大村洋子
大村洋子大村洋子

戦争と平和を考える8月

「記憶の継承を進める神奈川の会」主催の戦争の加害パネル展へ行った。8月は6日ヒロシマ、9日ナガサキ、15日終戦記念日ということで、「戦争と平和」を考える期間だ。毎年、何某かのイベントに行くようにしている。靖国神社の「遊就館」にも何度か行ったことがる。今年は夏になる前に東京で行われた研修のときを利用して久し振りに遊就館へ行った。

「遊就館」は批判的な目で展示物を観て、しかし、こういう考え方も世の中にあるのだという思いも持って巡る。どんな時もどんな場合も戦争を美化することは許されないからだ。

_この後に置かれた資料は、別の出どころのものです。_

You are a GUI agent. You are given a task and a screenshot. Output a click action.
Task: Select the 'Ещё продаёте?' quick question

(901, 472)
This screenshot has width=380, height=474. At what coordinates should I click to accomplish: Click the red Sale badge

戦争の加害パネル展では、明治大学の山田朗先生の「『戦後80年』に振り返る戦争と平和」という講演を伺った。お話の中で印象に残ったのは「加害者はすぐに戦争や差別を忘れるが被害者は忘れることはないし、こどもや孫に伝えていく」という言葉だった。また、山田先生は戦争と植民地支配を一緒に捉えること、さらには関東大震災虐殺事件などから国内の暴力や差別も関連して考えることが大事だとおっしゃっていた。

戦争を遂行・維持していくためには兵隊となる者、「銃後」で家庭を守る者、それぞれが戦争に都合の良いような立ち居振る舞いをしなければならない。強制される。お互いが監視し合い、異を唱える者を排除する。そういうメカニズムが生まれ、助長される。

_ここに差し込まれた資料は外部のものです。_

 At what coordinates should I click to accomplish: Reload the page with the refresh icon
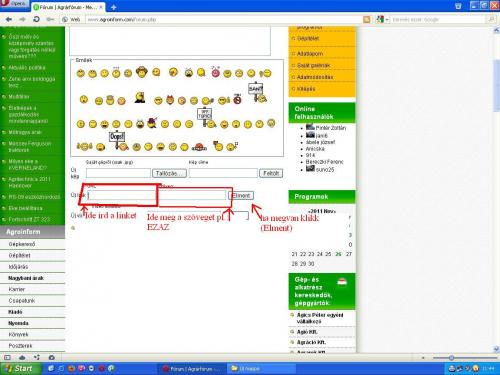[36, 19]
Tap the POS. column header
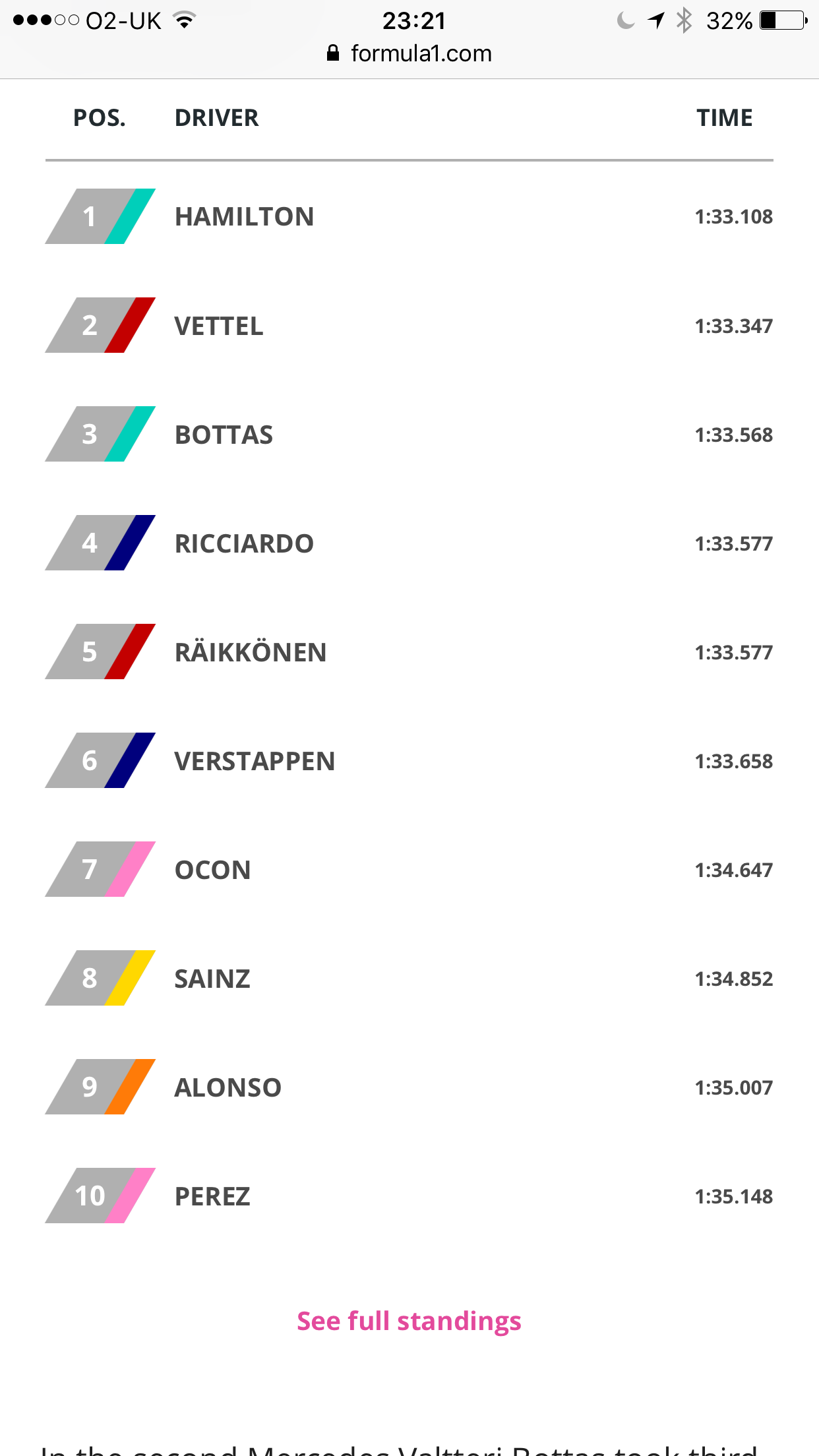This screenshot has width=819, height=1456. [x=100, y=118]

1910年の韓国併合、1919年の3.1独立運動、1920年の間島を拠点とした抗日運動と続く朝鮮半島の歴史、これはまさに日本の朝鮮半島への侵略に対する正当な朝鮮人民のたたかいであったわけだが、日本ではこれを「討伐」と言い、日本国内では「暴動」と報じ、新聞では独立運動家のことを「不逞鮮人」なる蔑称を用いて報じた。そして、1923年の関東大震災虐殺事件へとつながっていく。

私(達)がSNSで発信したり、集会・デモを行うと「共産党は日本から出ていけ」と言われる。怒りを通り越して呆れかえって笑ってしまう。日本で生まれて日本で育った私(達)をどこへ行けと言うのだろうか。現状が気に入らないのならば、ここから去れという発想はいったい何か。多様性を認めない、違いのある者を排除する論理だ。そして、そう言って憚らぬ者はそれが正義だと信じ込んでいるから始末が悪い。

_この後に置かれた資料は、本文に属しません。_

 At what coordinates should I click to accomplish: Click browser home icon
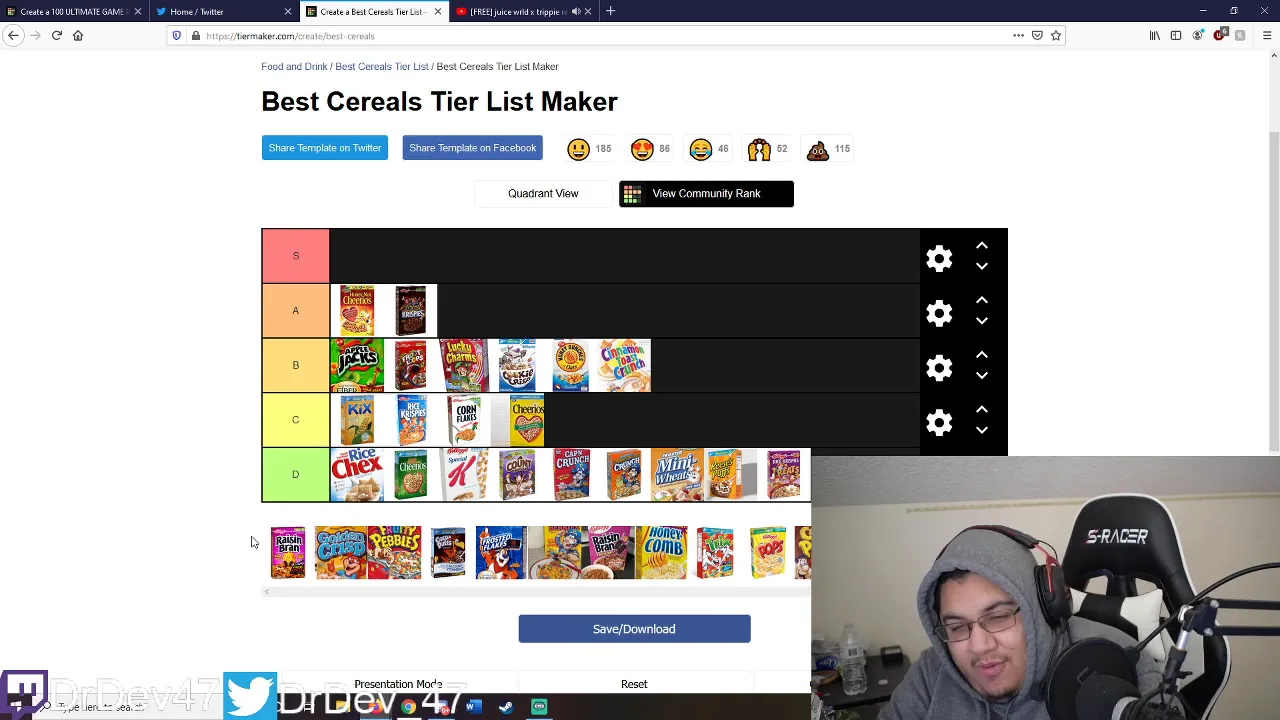tap(78, 36)

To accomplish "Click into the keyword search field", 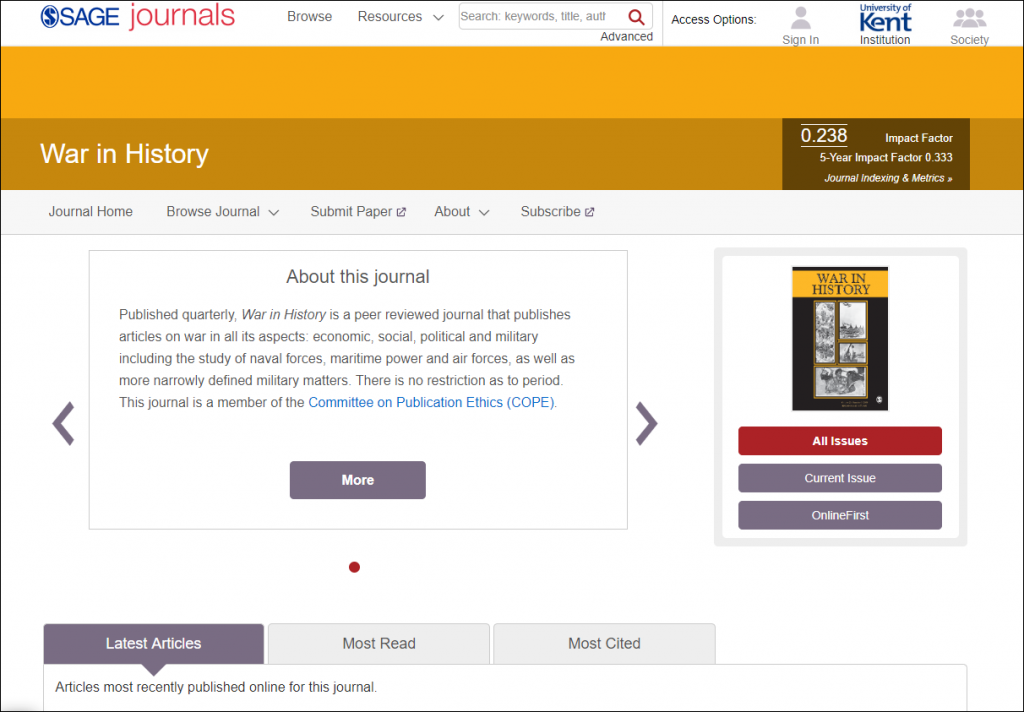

みんな同じだと支配がしやすい。一方向へ容易に進むことができるからだ。それこそが戦争への道だ。

東京大空襲・戦災資料センター2025年5月5日

常に疑問を持ち、出来るだけ直接見聞きし、自分の頭で考えて、平和のために尽力し続ける。

日本から出て行かず日本の中で頑張る。